Reviews

Mark Thomas: Cuckooed (Edinburgh Fringe)

The veteran agitator returns with a tale of protest and betrayal

How best to describe Mark Thomas? He's a comedian, television personality, left wing agitator and storyteller; and his new one-man show Cuckooed draws on all these elements to tell an intriguing tale of protest and betrayal.

Flanked by filing cabinets, Thomas opens the show by swivelling round in a corporate leather chair, Blofeld-style, with a Cheshire cat grin. "I'm a very good liar, but what I'm about to tell you is true." He proceeds to tell us how, as a regular face on the protest lines against the arms trade, he came to be spied on by leading 'defence' manufacturer BAE systems.

He demonstrates D-locking himself to a bus containing delegates at a 2003 arms fair in London (which he wittily describes as the protesters' "Ascot"), and tells stories of derring-do with his mates, all members of the Campaign Against Arms Trade. Perhaps their greatest coup is duping an Indonesian military leader into confessing acts of torture on camera as part of a 'media training' sting – and he shows the video to prove it.

“The presentation is warm, funny and peppered with colourful language”

When his partner in protest and best friend Martin is accused of spying on CAAT, Thomas and the gang – who appear on video screens neatly slotted into the aforementioned filing cabinets – are initially incredulous. But with the evidence mounting they're forced to face up to the dark reality of governmental snooping.

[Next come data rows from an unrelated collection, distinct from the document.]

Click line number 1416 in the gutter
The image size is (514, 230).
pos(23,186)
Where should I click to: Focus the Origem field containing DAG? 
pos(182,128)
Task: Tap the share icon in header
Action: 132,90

As you'd expect of Thomas, a multi-award winner on the Fringe, the presentation is warm, funny and peppered with colourful language (he describes a campaign of stings in the wake of Martin's betrayal as "revenge fucks").

His eye for the absurd and sharp sense of irony – he grimly reflects on how poorly his friend appears to have been paid for turning cuckoo in the nest – makes for an engaging hour. But there's a predictability to the story, not helped by the premature exposition of Martin as a suspected spy, which builds to a rather unsatisfying denouement.

Perhaps Thomas hopes to inspire us to grab a D-lock and head for the nearest arms fair. But my overriding emotion was a crushing sadness at the pointlessness of protest.